The film is inspired by Aesop's fable The Ant and the Grasshopper. Production began shortly after the release of Toy Story in 1995. The screenplay was penned by Stanton and comedy writers Donald McEnery and Bob Shaw. The ants in the film were redesigned to be more appealing, and Pixar's animation unit employed new technical innovations in computer animation. During production, the filmmakers became embroiled in a public feud with DreamWorks Animation due to their similar film Antz, which was released the same year.

The film was released to theaters on November 25, 1998, and was a box office success, surpassing competition, and grossing $363 million in receipts. It received positive reviews from film critics, who commended the storyline and animation, while others criticized it by comparing it to Antz. The film has been released multiple times on home video.

Toy Story

Toy Story is a 1995 American computer-animated buddy comedy adventure film produced by Pixar Animation Studios and released by Walt Disney Pictures. It was directed by John Lasseter in his directorial debut, Toy Story was the first feature-length computer-animated film and the first theatrical film produced by Pixar.

Taking place in a world where anthropomorphic toys pretend to be lifeless whenever humans are present, the film's plot focuses on the relationship between Woody, an old-fashioned pullstring cowboy doll (voiced by Tom Hanks), and Buzz Lightyear, an astronaut action figure (voiced by Tim Allen), as they evolve from rivals competing for the affections of Andy, their owner, to friends who work together to be reunited with Andy as his family prepares to move to a new home. The screenplay was written by Joss Whedon, Andrew Stanton, Joel Cohen and Alec Sokolow, based on a story by Lasseter, Pete Docter, Stanton and Joe Ranft. The film features music by Randy Newman, and was executive-produced by Steve Jobs and Edwin Catmull.

Pixar, which produced short animated films to promote their computers, was approached by Disney to produce a computer-animated feature after the success of their short film Tin Toy (1988), which is told from a small toy's perspective. Lasseter, Stanton and Docter wrote early story treatments which were thrown out by Disney, who pushed for a more edgy film. After disastrous story reels, production was halted and the script was re-written, better reflecting the tone and theme Pixar desired: that "toys deeply want children to play with them, and that this desire drives their hopes, fears, and actions". The studio, then consisting of a relatively small number of employees, produced the film under minor financial constraints.

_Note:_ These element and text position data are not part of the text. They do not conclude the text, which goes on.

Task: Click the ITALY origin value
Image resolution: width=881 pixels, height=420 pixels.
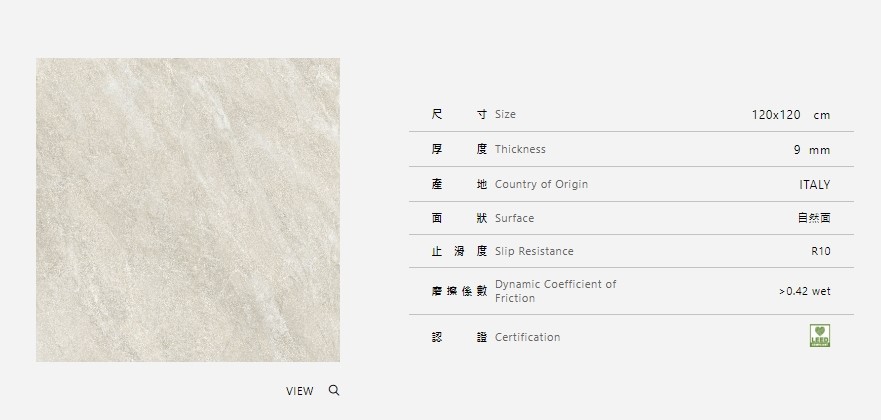Action: pos(814,185)
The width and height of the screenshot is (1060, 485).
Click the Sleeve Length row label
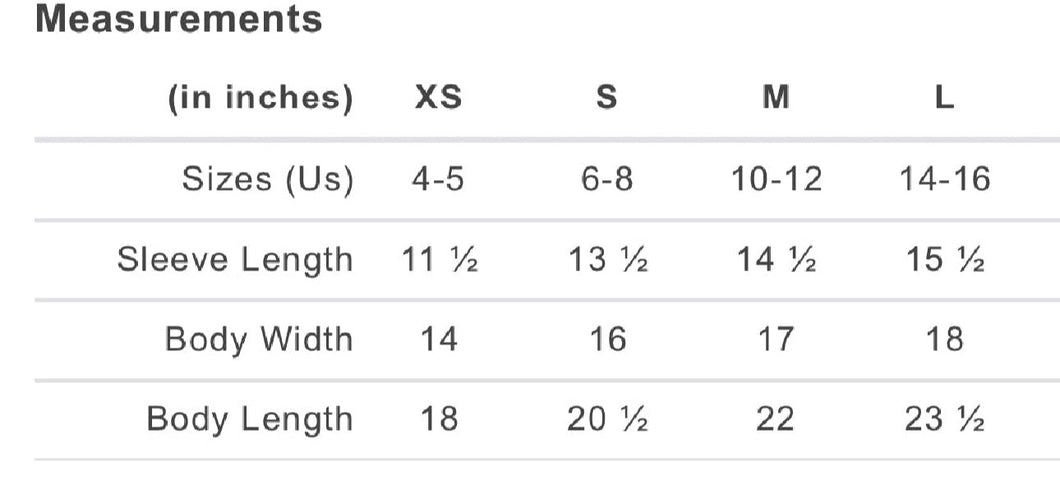coord(235,259)
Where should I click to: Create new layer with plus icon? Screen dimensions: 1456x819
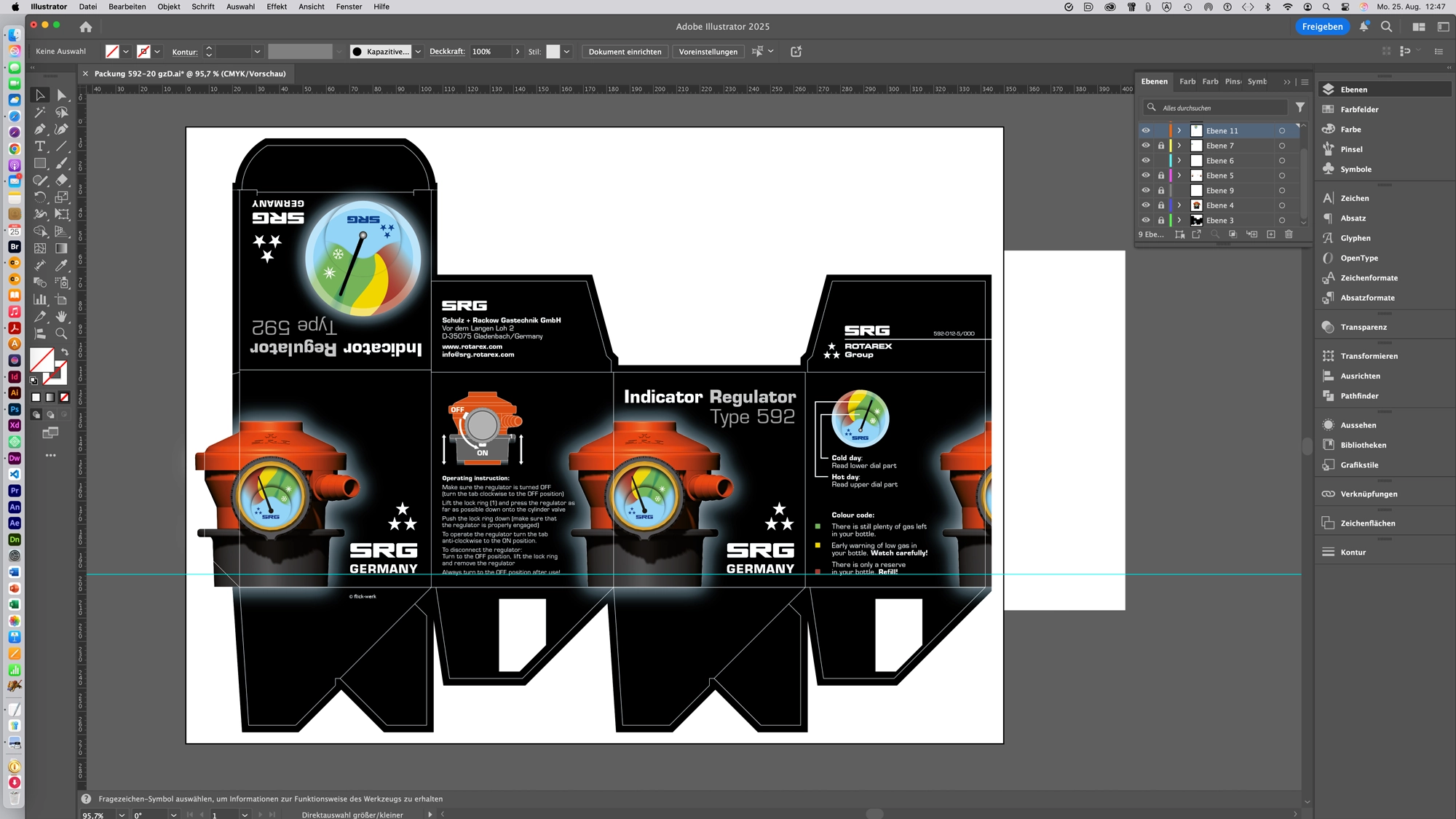click(1271, 234)
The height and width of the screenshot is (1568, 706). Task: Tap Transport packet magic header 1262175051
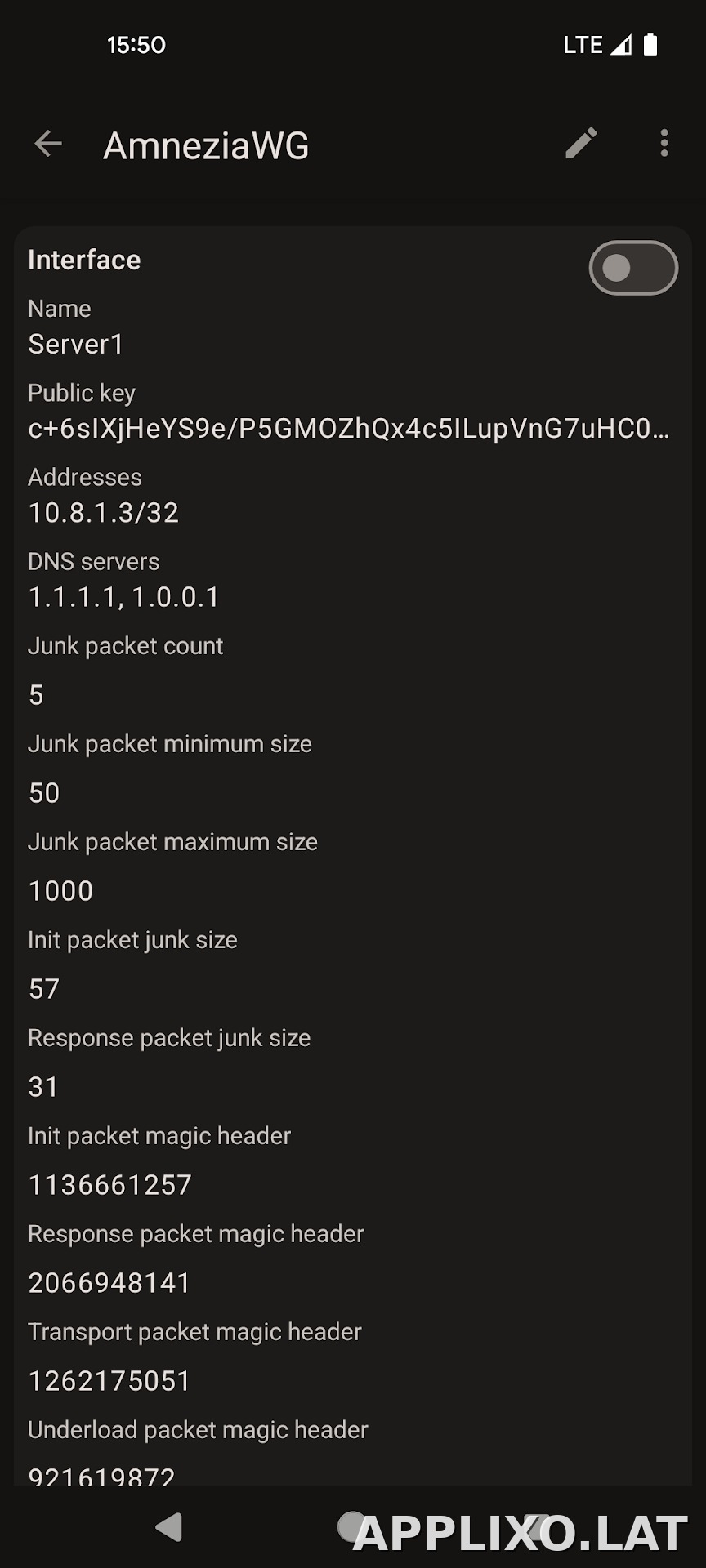tap(109, 1381)
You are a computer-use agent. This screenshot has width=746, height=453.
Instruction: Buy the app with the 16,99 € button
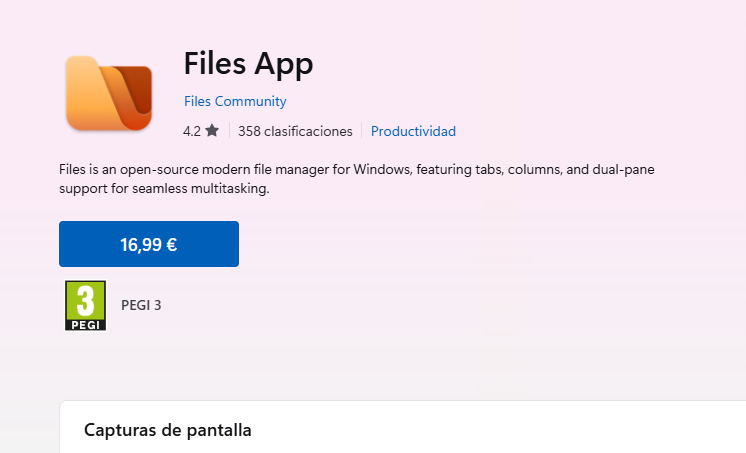click(x=149, y=244)
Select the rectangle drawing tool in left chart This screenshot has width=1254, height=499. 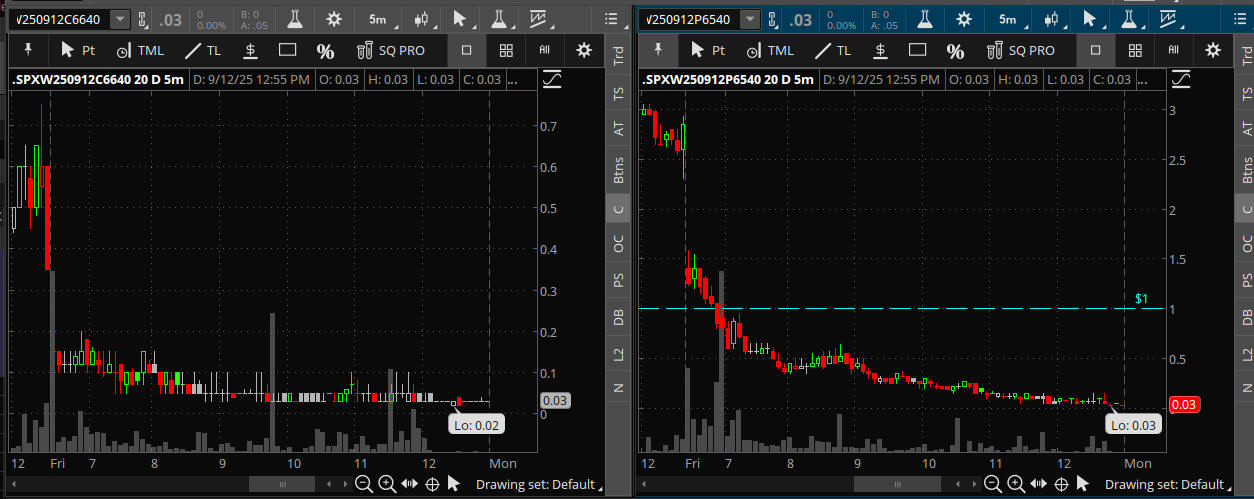coord(288,51)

Released in theaters on November 22, 1995, Toy Story was the highest-grossing film on its opening weekend and earned over $373 million worldwide. The film was widely acclaimed by critics, who praised the animation's technical innovation, the wit and thematic sophistication of the screenplay, and the performances of Hanks and Allen. It is now considered by many critics to be one of the best animated films ever made.[10] The film received three Academy Award nominations, including Best Original Screenplay, Best Original Score, and Best Original Song for "You've Got a Friend in Me", as well as winning a Special Achievement Academy Award. It was inducted into the National Film Registry as being "culturally, historically, or aesthetically significant" in 2005, its first year of eligibility.

In addition to home media releases and theatrical re-releases, Toy Story-inspired material has run the gamut from toys, video games, theme park attractions, spin-offs, merchandise, and two sequels—Toy Story 2 (1999) and Toy Story 3 (2010)—both of which also garnered massive commercial success and critical acclaim, with a third sequel, Toy Story 4, slated for a 2019 release.